North American Network Operators Group

Date Prev | Date Next | Date Index | Thread Index | Author Index | Historical

RE: and other impatient Postfix mailers everywhere(fwd)

  • From: Joe Shaw
  • Date: Fri Aug 03 01:43:27 2001

On Thu, 2 Aug 2001, Mitch Halmu wrote:

> > Whatever.  If you find the service valuable, then you'll pay for it, if
> > you don't, then don't use it and go away.
> Valuable? Hehe. FYI, NetSide is on the MAPS RSS blackhole list:

Mitch, some of us would say that anyone who is there because of operating
an open relay is a good thing.

> A detailed account of our "crimes"...

And enough paranoid rambling about giving up control of your network to
Vixie and the government to make even me think you're a loon.  You also
talk about how things have always been.  Lord knows that The Internet has
not evolved over the past 6 years, right Mitch?  The argument that
sendmail has by default traditionally been implemented in an open relay
configuration or that sysadmins are too lazy to change the default config
are not strong arguments for your cause as there are technological
improvements to the existing standards that make it possible to relay
messages for remote users without running an open relay.  Cry all you
want, but the times have changed, and you either evolve or you die.  And
on a related note, I'm assuming that since you're unwilling to support
things like SMTP auth that you're also not willing to implement such
privacy ensuring technologies like TLS or POP w/ SSL.  And if you are
willing to support those new technologies, why not SMTP auth?

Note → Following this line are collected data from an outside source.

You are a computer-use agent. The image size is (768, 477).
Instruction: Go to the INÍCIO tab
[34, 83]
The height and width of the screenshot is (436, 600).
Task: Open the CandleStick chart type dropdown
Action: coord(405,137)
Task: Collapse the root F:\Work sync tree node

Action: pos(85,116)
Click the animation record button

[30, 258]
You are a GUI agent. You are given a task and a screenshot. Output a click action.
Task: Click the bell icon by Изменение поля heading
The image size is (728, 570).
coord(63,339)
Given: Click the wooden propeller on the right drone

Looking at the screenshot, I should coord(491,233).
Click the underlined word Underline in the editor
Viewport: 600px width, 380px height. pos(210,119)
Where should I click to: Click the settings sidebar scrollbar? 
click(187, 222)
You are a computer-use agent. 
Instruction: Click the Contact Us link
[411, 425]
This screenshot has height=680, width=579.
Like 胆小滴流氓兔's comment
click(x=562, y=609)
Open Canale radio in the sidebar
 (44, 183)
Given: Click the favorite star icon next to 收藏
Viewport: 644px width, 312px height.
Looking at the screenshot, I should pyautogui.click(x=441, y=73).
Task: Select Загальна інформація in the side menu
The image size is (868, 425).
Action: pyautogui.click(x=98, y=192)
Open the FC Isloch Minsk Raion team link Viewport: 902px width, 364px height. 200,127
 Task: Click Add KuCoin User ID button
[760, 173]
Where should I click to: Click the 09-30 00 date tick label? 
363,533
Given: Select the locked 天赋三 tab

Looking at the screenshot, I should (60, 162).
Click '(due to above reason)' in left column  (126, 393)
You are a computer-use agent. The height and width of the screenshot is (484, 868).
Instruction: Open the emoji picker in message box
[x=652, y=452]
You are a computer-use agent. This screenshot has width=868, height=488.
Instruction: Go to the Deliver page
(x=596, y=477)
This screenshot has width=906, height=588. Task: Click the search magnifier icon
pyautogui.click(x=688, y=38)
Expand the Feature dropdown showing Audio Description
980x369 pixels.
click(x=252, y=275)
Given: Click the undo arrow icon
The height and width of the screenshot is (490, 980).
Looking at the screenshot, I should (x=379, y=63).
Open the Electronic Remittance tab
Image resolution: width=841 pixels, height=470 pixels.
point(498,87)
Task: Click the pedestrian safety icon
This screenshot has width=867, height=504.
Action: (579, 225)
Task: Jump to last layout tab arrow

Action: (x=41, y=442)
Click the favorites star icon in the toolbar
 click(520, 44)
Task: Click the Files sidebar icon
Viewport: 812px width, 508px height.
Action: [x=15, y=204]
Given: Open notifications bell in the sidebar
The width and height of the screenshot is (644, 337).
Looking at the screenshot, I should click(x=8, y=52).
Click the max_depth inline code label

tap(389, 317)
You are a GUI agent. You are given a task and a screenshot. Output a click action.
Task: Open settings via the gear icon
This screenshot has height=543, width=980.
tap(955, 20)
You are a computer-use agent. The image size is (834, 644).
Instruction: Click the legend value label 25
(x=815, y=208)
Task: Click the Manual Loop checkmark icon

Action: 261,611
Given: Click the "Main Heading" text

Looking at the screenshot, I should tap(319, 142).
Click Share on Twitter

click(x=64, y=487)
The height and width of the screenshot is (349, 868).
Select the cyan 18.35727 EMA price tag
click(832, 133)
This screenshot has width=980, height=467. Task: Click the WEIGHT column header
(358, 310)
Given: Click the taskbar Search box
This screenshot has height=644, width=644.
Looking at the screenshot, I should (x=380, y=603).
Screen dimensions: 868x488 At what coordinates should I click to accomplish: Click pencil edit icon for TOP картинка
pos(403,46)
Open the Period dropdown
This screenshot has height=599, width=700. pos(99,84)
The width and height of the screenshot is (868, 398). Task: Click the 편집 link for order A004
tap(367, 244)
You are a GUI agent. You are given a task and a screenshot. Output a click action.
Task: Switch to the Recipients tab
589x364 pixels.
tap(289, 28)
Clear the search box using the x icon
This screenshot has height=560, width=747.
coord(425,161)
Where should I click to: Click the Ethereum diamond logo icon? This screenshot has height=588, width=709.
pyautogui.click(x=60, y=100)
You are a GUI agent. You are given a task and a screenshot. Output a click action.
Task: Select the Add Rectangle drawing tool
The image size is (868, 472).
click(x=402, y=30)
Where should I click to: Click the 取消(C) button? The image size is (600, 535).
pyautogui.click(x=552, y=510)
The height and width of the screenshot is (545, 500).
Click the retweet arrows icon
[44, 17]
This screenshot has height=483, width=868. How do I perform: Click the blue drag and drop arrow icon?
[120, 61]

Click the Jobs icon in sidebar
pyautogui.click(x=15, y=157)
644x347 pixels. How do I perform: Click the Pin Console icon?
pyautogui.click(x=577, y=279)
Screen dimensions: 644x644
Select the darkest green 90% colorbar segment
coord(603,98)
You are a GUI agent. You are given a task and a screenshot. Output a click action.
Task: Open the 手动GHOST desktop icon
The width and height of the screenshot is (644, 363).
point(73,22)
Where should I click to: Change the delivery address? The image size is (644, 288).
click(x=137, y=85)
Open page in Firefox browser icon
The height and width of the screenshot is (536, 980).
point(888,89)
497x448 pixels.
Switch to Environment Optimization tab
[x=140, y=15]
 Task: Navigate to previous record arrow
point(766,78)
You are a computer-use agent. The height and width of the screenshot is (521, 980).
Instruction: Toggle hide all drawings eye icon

Hell, you're not even protecting your customer's privacy and account
information by allowing people to expn and vrfy accounts via your mail
server.  And even if you turned that off, since you allow mail relaying
from anyone, a person looking to harvest accounts or just get account data
could send an e-mail posing as that person to himself and you'd never be
the wiser.

You want to run an open relay, and that's your right to do so.  It's your
hardware, your software, and your time.  But because you run a mail
server does not mean that The Internet at-large has to accept mail from
you if every goon thinking we need ink jet refills or the latest porn can
send mail through your server that ultimately reaches our inboxes.  We
have the right to use a service that promises to stop that from happening.

If you don't like that, then do something constructive about it other than
whining on NANOG.  Every time you post to NANOG it's either on this
subject directly or you move the topic to talk about it.

Joseph W. Shaw II
Network Security Specialist/CCNA
Unemployed.  Will hack for food.  God Bless.
Apparently I'm overqualified but undereducated to be employed.